How to Intensify Curiosity. Featuring: Advertising.
The Method
If you had to guess, what makes you the most curious? I’ll tell you what the research says in a minute. See if you were right.
The Experiment(s)
Since the 1960’s thousands of experiments have focused on what makes people curious. In 1994, a renowned behavioral economist, George Loewenstein, aggregated the data and found the answer. It’s something most people know intuitively but often can’t put into words. Something obvious and easy to understand, but at the same time oddly surprising.
You can see it in many of the most successful ads of all time and more so in ads running today.
The Results
Did you figure it out? Did you already know the answer? They’re called Knowledge Gaps.
Curiosity comes from knowing you don’t know something. Or you might say, a known gap in your knowledge.
According to Loewenstein, there are three factors that increase the intensity of curiosity and five optimal frames for creating it.
Intensify curiosity by:
- Adding definition, concreteness, and clarity to the unknown information (like a thick border)
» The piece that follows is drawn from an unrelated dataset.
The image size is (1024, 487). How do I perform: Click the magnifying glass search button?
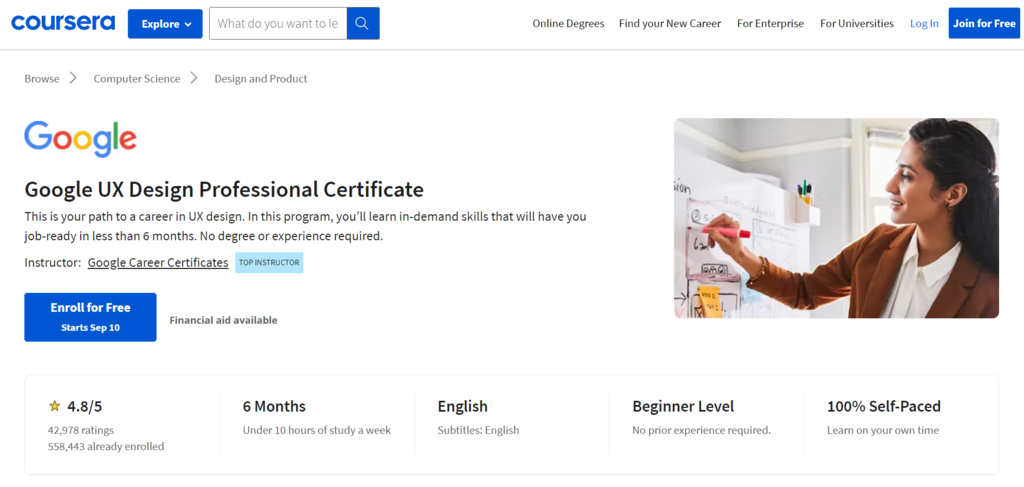click(x=363, y=24)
- Making it clear the information is easy to obtain
- Giving the information to everyone but the one you aim to make curious
Optimize for curiosity by framing the information as:
- A puzzle or riddle
- A resolution to a sequence of unpredictable events (like a race. Bonus points for generating predictions.)
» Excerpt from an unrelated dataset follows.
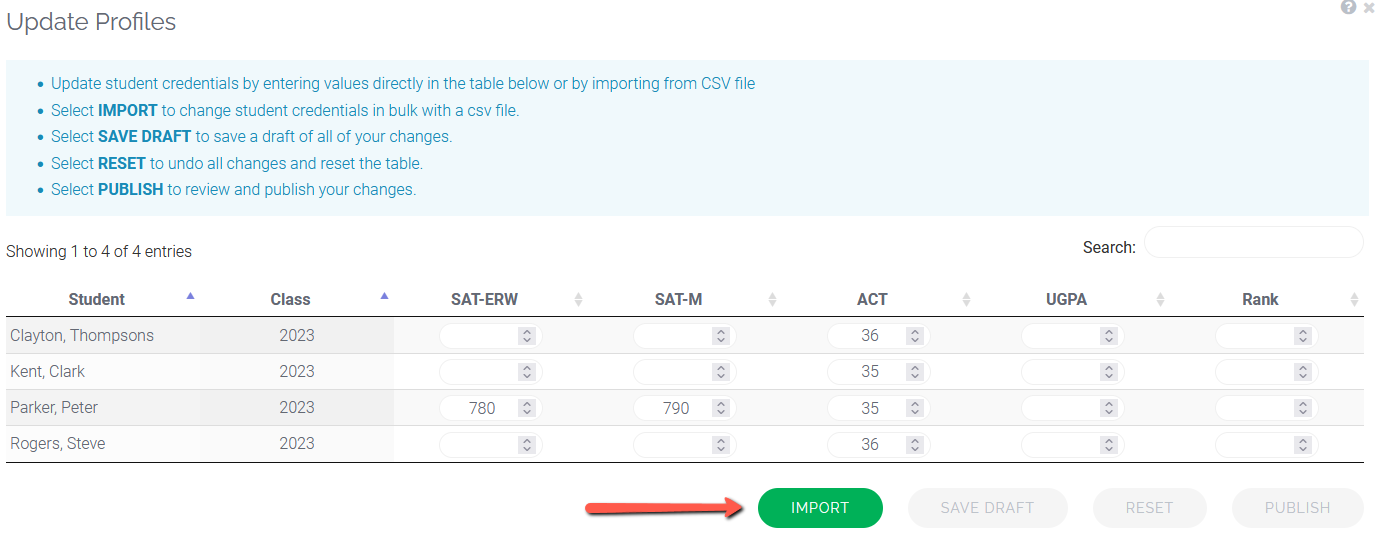Screen dimensions: 1377x538
Task: Click the green IMPORT button
Action: coord(820,508)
- A violation of expectations that triggers search for an explanation
- A fact everyone else knows
- A fact forgotten but needed in the present moment (Tip-of-the-Tongue)
The Application
Take a look at that Harry’s ad above. It hits nearly all the checkboxes for curiosity.
- The copy presents a riddle with answers known to others.
- The encircled images give you just enough information to generate predictions of what those answers might be.
- And all of it leads to the conclusion that the information is easy to obtain: just click the ad.
That’s a conversion waiting to happen.